Del Fuera de Juego.

DEL FUERA DE JUEGO.

Antes de que llegara el vecino, se pudo observar un hilillo de sangre que manchaba mi rostro. Por suerte no era lo que estás pensando, sino que ese hilillo provenía de su labio que estaba sufriendo un ligero desgarro con tanta “coyuntura emocional”

Cuando llegó Pepe, lo hizo pañuelo en mano y secándose el sudor de la frente. Iba acompañado por el joyero y por un sacerdote, por lo que antes de que pudiera soltar palabra, un enfermero que se encontraba en los aledaños del “encuentro” le espetó sin anestesia:

– Padre, la situación no es tan desesperada como para que estos chicos estén necesitados de extremaunción.

– Hijo mío, no estoy aquí por eso- dijo con voz ceremoniosa y calma el cura- soy el asistente personal de su Excelencia Reverendísima  Obispo de la Diócesis de Calahorra y La Calzada-Logroño, Don Francisco Álvarez y Martínez -tomó aire después de recitar el cargo de carrerilla- y he venido al encontrarme en la joyería y escuchar el relato de lo aquí ocurrido por este sudoroso feligrés, -dijo refiriéndose a Pepe- dando por supuesto que estos jóvenes necesitarán de la ayuda de Dios para enderezar su camino, después de haberse visto “envueltos” en este pecaminoso asunto.

Cuando el médico le interrumpió con una voz para que saliera todo el mundo, yo ya había imaginado unas 300 formas distintas de blasfemar, no lo hizo puesto que no podía hablar.

Del fuera de juego

El galeno tomó unas tijeras Xuron y con la precisión de un neurocirujano, consiguió cercenar el piercing y separar aquello que había unido el destino y que consiguió separar el de la riojana y el mío para siempre. Conclusión ésta a la que llegué, desolado tras verla cubrirse con lo imprescindible y salir corriendo al baño como alma que lleva el diablo, supongo que para aliviar su castigada vejiga.

El gran triunfador del día era sin duda el médico, el que no sin cierta sorna, me dijo que, si quería quedarme “el trofeo de recuerdo”, después de elevarlo al aire, como si fuera un torero.

  • Le recomiendo unos enjuagues de agua oxigenada e ingesta de helados, para acelerar la cicatrización -dijo dibujando una sonrisa en su rostro- Es evidente que me refiero a su dañada lengua. Un consejo, no vuela a ponerse un chisme de esos, puesto que deja sin utilidad a este otro chisme – espetó a la vez que cogía con sus guantes de latex, la goma que había caído por la cama, al perder la sujeción que le daba el erecto estado de la “cosa”.

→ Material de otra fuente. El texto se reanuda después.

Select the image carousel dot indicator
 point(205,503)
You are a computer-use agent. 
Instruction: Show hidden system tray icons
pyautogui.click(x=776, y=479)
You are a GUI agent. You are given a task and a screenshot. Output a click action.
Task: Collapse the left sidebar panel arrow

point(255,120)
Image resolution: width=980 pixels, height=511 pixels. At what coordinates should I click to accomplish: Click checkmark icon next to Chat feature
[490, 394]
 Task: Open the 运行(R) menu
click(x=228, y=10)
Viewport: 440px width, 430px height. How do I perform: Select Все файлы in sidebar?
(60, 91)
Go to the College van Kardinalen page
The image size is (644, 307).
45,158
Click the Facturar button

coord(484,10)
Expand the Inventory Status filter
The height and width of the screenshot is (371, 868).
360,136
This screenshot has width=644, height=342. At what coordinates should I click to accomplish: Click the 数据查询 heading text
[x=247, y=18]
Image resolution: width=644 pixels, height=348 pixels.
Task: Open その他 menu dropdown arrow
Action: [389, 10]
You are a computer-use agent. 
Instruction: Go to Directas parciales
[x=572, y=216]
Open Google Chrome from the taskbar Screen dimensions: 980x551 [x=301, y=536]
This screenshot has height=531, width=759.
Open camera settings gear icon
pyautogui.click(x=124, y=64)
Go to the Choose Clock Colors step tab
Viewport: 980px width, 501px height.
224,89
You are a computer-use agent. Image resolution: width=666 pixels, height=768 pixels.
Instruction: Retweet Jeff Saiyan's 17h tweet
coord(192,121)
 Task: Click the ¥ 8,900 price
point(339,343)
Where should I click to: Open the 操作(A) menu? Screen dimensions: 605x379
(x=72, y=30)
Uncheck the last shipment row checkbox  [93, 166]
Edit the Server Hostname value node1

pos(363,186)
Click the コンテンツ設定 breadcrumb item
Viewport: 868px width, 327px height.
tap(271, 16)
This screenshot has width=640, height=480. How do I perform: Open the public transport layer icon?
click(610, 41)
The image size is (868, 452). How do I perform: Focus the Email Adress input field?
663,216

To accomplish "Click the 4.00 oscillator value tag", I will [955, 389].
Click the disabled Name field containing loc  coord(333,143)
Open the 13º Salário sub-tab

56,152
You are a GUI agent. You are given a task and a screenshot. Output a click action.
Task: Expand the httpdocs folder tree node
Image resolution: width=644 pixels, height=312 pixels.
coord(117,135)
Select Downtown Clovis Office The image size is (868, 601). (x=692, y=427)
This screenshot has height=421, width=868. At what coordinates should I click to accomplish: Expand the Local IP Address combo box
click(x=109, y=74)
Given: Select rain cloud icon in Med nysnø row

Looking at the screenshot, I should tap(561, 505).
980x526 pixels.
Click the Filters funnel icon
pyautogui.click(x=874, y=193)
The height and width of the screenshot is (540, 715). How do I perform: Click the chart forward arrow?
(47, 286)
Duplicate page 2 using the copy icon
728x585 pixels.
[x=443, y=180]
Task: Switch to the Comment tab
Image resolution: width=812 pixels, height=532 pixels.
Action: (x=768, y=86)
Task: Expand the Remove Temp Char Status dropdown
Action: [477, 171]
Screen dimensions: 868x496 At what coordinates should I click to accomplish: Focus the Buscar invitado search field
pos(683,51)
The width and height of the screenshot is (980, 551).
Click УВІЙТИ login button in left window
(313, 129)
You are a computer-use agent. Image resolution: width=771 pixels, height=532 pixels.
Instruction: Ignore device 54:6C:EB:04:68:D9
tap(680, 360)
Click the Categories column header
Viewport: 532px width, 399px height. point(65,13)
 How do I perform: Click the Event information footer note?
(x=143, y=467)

Poco fue lo que tardé en vestirme y salir por la puerta, tuve que esquivar al cura, por no decirle lo que pensaba, según me sermoneaba sobre los peligros de la fornicación. Justo cuando pasé por delante del baño ella salía, la miré con cara de pena, sin decir palabra. Ella me devolvió la misma mirada silenciosa y ambos comprendimos contrariados que nunca más volveríamos a vernos en persona.

Sin embargo, hoy la veo cada día en su espacio deportivo en la televisión estatal y cada vez que dice la palabra resultado yo pienso en el nuestro: 0-0, gol anulado en Las Gaunas, el “delantero” estuvo mucho tiempo en evidente posición de fuera de juego.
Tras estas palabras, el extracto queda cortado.